** Zu bearbeitende Aufgaben **
(A) An wen richtet sich im Redeauszug zur Ausländermaut der Appell, die Ausländermaut zu lassen?
(B) Übertragen Sie aus dem Redeauszug zur Ausländermaut wortgetreu den Abschnitt, der mit den Worten „Ich kann Ihnen hier eines sagen: Wenn“ einsetzt und mit „sich dagegen wehren.“ schließt.

++++ Angezeigter Textauszug ++++

Ich kann Ihnen hier eines sagen: Wenn man bisher draußen im Lande unterwegs war, dann hatte man bei manchem Christdemokraten – ich sehe Herrn Kollegen Wittke da sitzen – und manchem Sozialdemokraten den Eindruck, dass sie mit dieser Ausländermaut gar nichts zu tun haben, dass das irgendein Projekt von irgendwelchen Bierzeltjunkies der CSU à la Seehofer und Dobrindt ist. Aber jetzt, seit gestern, haben wir eine neue Qualität: Das ist die Ausländermaut der Sozialdemokraten, und das ist das Bürokratiemonster der Christdemokraten. Das werden wir ihnen überall aufs Butterbrot schmieren, wo das zutage tritt, wo die Menschen sich dagegen wehren.

(Beifall beim BÜNDNIS 90/DIE GRÜNEN sowie bei Abgeordneten der LINKEN)

Ich kann Ihnen hier eines sagen: In einer Koalition muss man – das ist richtig – Kompromisse machen; das ist okay. Aber Kompromisse machen heißt nicht, dass man Schwachsinn beschließen muss.

(Beifall beim BÜNDNIS 90/DIE GRÜNEN sowie bei Abgeordneten der LINKEN)

Ich appelliere hier an alle Abgeordneten der Großen Koalition: Versenken Sie diesen Unsinn! Lassen Sie diese Ausländermaut!

++++ Bereitgestellte Daten ++++

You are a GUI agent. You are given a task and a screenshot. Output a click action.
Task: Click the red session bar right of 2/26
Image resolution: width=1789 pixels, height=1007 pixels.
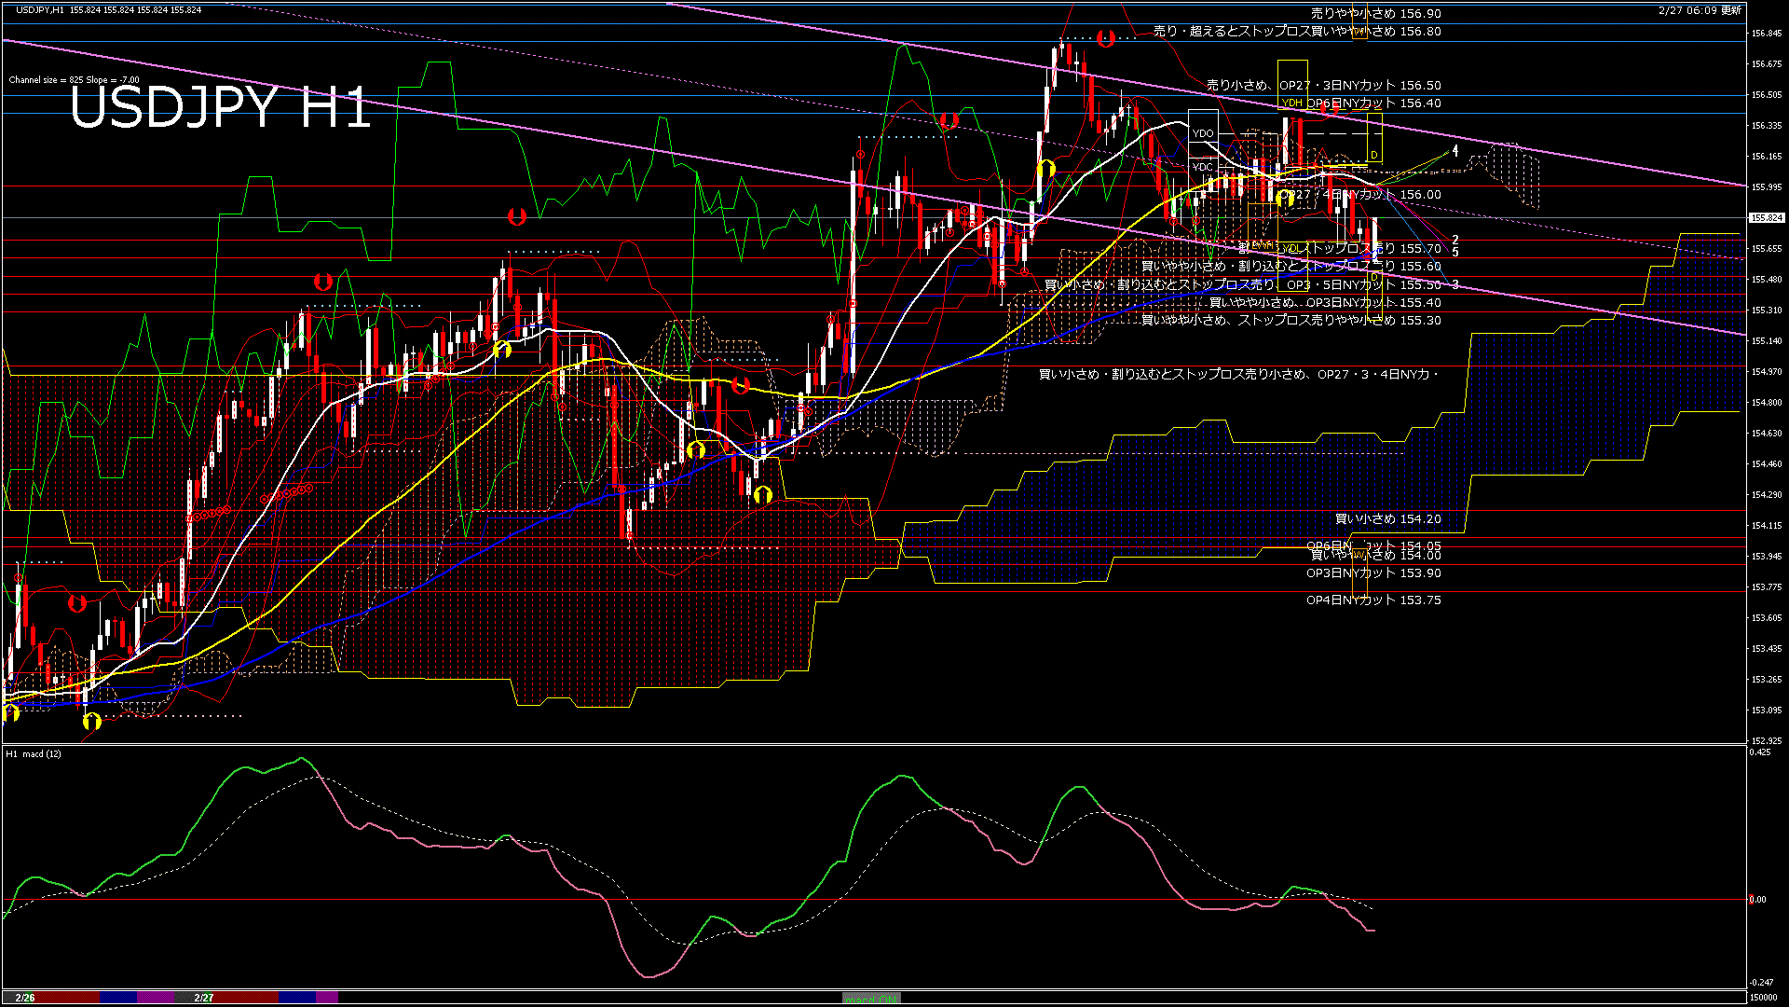tap(67, 998)
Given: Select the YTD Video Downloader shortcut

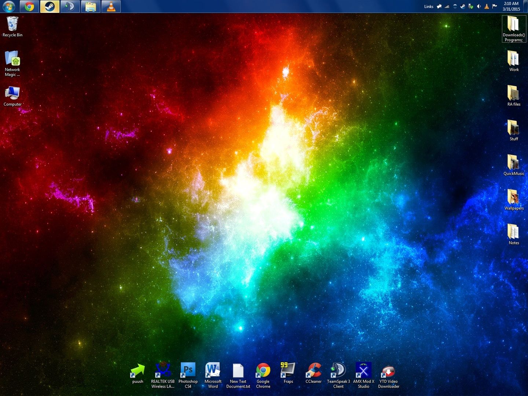Looking at the screenshot, I should click(388, 371).
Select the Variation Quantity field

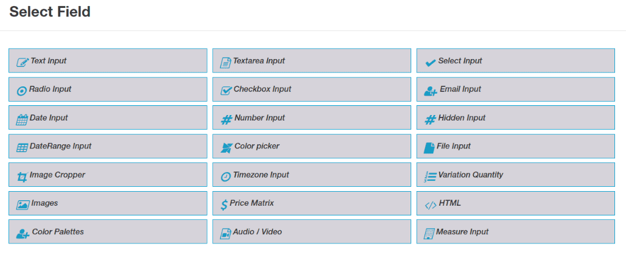(x=515, y=175)
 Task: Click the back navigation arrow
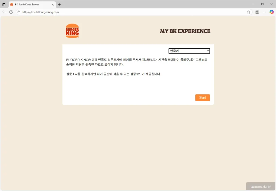4,12
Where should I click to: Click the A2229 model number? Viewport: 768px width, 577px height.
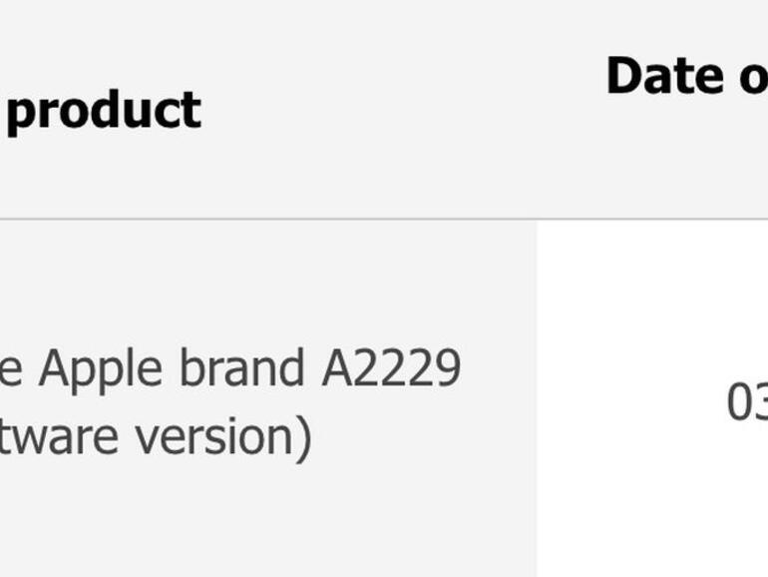click(x=391, y=369)
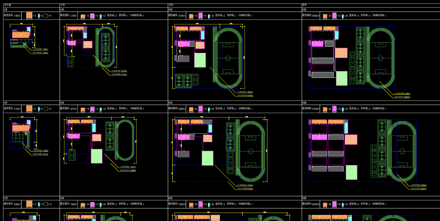Pick the cyan legend swatch in 高中 24班 header

click(342, 16)
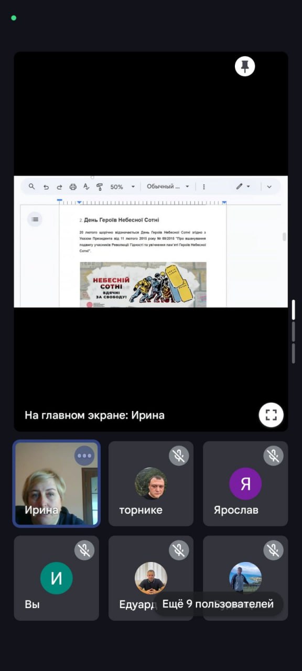This screenshot has height=671, width=302.
Task: Open the three-dot options on Ирина's tile
Action: [84, 456]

++++

** Ergebnisse der Übung **
(A) An alle Abgeordneten der Großen Koalition.

(B)
Ich kann Ihnen hier eines sagen: Wenn man bisher draußen im Lande unterwegs war, dann hatte man bei manchem Christdemokraten – ich sehe Herrn Kollegen Wittke da sitzen – und manchem Sozialdemokraten den Eindruck, dass sie mit dieser Ausländermaut gar nichts zu tun haben, dass das irgendein Projekt von irgendwelchen Bierzeltjunkies der CSU à la Seehofer und Dobrindt ist. Aber jetzt, seit gestern, haben wir eine neue Qualität: Das ist die Ausländermaut der Sozialdemokraten, und das ist das Bürokratiemonster der Christdemokraten. Das werden wir ihnen überall aufs Butterbrot schmieren, wo das zutage tritt, wo die Menschen sich dagegen wehren.